SUPPLIED PASSAGE:
● ● ● ●
#cos^2x*csc^3x=cos^2x*1/sin^3x#
= #cos^2x/sin^2x*cscx=cot^2x*cscx=(csc^2x-1)*cscx# ....(A)
Hence #intcos^2x*csc^3xdx=int(csc^2x-1)*cscxdx#
= #intcsc^2xcscxdx-intcscxdx#
Let us process the them separately
First Part - We use integration by parts for #intcsc^2xcscxdx#, considering #u=cscx# and #v=-cotx# and then #du=-cotxcscxdx# and #dv=csc^2xdx# and integrating by parts, as #intudv=uv-intvdu# we have
#intcscx*csc^2xdx=-cscxcotx-int(-cotx)(-cotxcscxdx)#
= #-cscxcotx-intcot^2xcscxdx# ....(B)
Second Part #intcscxdx=int(cscx(cscx-cotx))/((cscx-cotx))dx#
= #int(csc²x-cscxcotx)/(cscx-cotx)dx#
= #int(-cscxcotx+csc²x)/(cscx-cotx)dx#
As numerator is differential of denominator this is
= #ln(cscx-cotx)# ....(C)
Combining (B) and (C)
#intcos^2x*csc^3xdx=-cscxcotx-intcot^2xcscxdx+ln(cscx-cotx)#
Observe from (A) that #cos^2x*csc^3x=cot^2xcscx#.
Hence, this becomes
#2intcos^2x*csc^3xdx=-cscxcotx+ln(cscx-cotx)# and
#intcos^2x*csc^3xdx=-1/2cscxcotx+1/2ln(cscx-cotx)+c#
● ● ● ●
COLLECTED DATA:
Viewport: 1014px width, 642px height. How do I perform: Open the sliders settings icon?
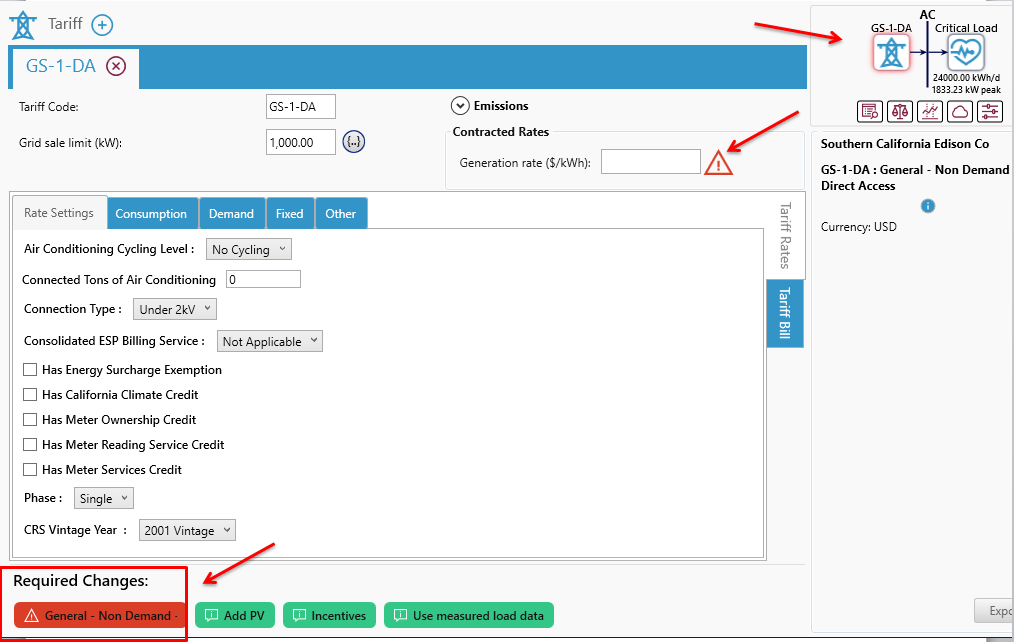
● ● ● ●
STATED TASK:
Reproduce the integration walkthrough above verbatim, from "Second Part #intcscxdx=int(cscx(cscx-cotx))/((cscx-cotx))dx#" up to and including "(A) that #cos^2x*csc^3x=cot^2xcscx#.".

OUTPUT OF THE EXERCISE:
Second Part #intcscxdx=int(cscx(cscx-cotx))/((cscx-cotx))dx#
= #int(csc²x-cscxcotx)/(cscx-cotx)dx#
= #int(-cscxcotx+csc²x)/(cscx-cotx)dx#
As numerator is differential of denominator this is
= #ln(cscx-cotx)# ....(C)
Combining (B) and (C)
#intcos^2x*csc^3xdx=-cscxcotx-intcot^2xcscxdx+ln(cscx-cotx)#
Observe from (A) that #cos^2x*csc^3x=cot^2xcscx#.